Using the excerpt on IDH-mutant gliomas below, decide whether each statement agrees with it and answer yes or no, quoting the deciding words: (a) In both cohorts, IDH-mutant tumors were found mainly in the frontal lobe next to the rostral extension of the lateral ventricles. (b) IDH wild-type grade III and IV astrocytomas showed a significant benefit from further resection of non-enhancing tumour. (c) The revised 2016 WHO classification defines a large subset of diffuse gliomas by presence or absence of IDH mutation and 1p19q codeletion.

- **Excerpted passage**
==================================================

Tumor location predilection for isocitrate dehydrogenase (IDH) mutant tumors was found in both glioblastoma and lower-grade glioma cohorts, each showing a concordant predominance in the frontal lobe adjacent to the rostral extension of the lateral ventricles (permutation-adjusted p=0.021 for the glioblastoma and 0.013 for the lower-grade glioma cohort). Apart from that, the VLSM analysis did not reveal a significant association of the tumor location with any other key molecular alteration in both cohorts (permutation-adjusted p>0.05, each).
A study highlights the unique properties of IDH-mutations and underpins the hypothesis that the rostral extension of the lateral ventricles is a potential location for the cell of origin in IDH-mutant gliomas 7).
Gliomas are the most frequent intrinsic tumours of the central nervous system and encompass two principle subgroups: diffuse gliomas and gliomas showing a more circumscribed growth pattern ('non-diffuse gliomas'). In the revised 4th edition of the World Health Organization Classification of Tumors of the Central Nervous System published in 2016, classification of especially diffuse gliomas has fundamentally changed: for the first time a large subset of these tumours is now defined based on presence/absence of IDH mutation and 1p19q codeletion. Following this approach, the diagnosis of anaplastic oligoastrocytoma can be expected to largely disappear 8).
A study published online in Neuro-Oncology in December 2013 demonstrated that IDH-mutant malignant astrocytomas are more amenable to complete surgical resection of enhancing tumour (93% complete resections in the IDH-mutant group versus 67% in the IDH wildtype group). In contrast with IDH wild-type grade III and IV astrocytomas, which didn’t show significant benefit from further resection of non-enhancing tumour, the IDH-mutant grade III and IV astrocytoma group showed a survival benefit with maximal resection of both enhancing and non-enhancing tumour.

==================================================

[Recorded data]
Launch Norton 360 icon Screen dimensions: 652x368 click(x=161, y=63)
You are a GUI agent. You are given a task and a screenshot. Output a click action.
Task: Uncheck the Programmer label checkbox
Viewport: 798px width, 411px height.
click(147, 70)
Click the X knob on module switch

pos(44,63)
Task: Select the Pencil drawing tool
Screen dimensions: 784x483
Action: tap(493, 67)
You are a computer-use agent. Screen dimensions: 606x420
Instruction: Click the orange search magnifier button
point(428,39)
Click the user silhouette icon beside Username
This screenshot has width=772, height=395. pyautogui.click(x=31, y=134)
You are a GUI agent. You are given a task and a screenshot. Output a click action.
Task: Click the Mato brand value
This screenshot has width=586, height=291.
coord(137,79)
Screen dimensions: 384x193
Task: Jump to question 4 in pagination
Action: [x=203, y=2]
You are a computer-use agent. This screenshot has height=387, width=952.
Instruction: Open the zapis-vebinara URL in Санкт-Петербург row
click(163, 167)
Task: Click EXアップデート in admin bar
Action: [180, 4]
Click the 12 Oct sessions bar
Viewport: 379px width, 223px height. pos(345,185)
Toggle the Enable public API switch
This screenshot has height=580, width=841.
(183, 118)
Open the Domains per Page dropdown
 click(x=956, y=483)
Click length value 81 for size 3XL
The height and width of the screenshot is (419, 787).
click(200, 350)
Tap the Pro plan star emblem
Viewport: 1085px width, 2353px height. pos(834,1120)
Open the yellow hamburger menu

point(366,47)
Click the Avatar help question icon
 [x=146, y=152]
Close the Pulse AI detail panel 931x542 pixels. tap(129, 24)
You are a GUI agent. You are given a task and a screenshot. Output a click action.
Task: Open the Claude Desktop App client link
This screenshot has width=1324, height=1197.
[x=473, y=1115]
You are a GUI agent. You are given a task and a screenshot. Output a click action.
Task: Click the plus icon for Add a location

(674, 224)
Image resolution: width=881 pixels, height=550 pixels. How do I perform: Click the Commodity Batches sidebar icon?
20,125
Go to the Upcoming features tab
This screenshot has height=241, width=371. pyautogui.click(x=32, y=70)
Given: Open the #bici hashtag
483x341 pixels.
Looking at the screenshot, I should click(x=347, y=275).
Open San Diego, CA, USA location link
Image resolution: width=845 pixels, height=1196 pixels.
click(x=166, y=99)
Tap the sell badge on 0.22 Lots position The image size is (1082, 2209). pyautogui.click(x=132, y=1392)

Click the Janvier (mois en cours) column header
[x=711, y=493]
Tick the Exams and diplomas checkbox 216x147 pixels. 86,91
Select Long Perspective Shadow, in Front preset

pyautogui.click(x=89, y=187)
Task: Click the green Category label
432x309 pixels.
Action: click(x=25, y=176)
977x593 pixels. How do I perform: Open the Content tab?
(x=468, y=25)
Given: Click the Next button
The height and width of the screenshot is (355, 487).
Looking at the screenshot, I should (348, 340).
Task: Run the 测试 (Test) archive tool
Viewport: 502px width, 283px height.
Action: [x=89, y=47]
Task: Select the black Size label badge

==================================================

- **Solution to the exercise**
(a) Yes: "each showing a concordant predominance in the frontal lobe adjacent to the rostral extension of the lateral ventricles"
(b) No: "which didn’t show significant benefit from further resection of non-enhancing tumour"
(c) Yes: "a large subset of these tumours is now defined based on presence/absence of IDH mutation and 1p19q codeletion"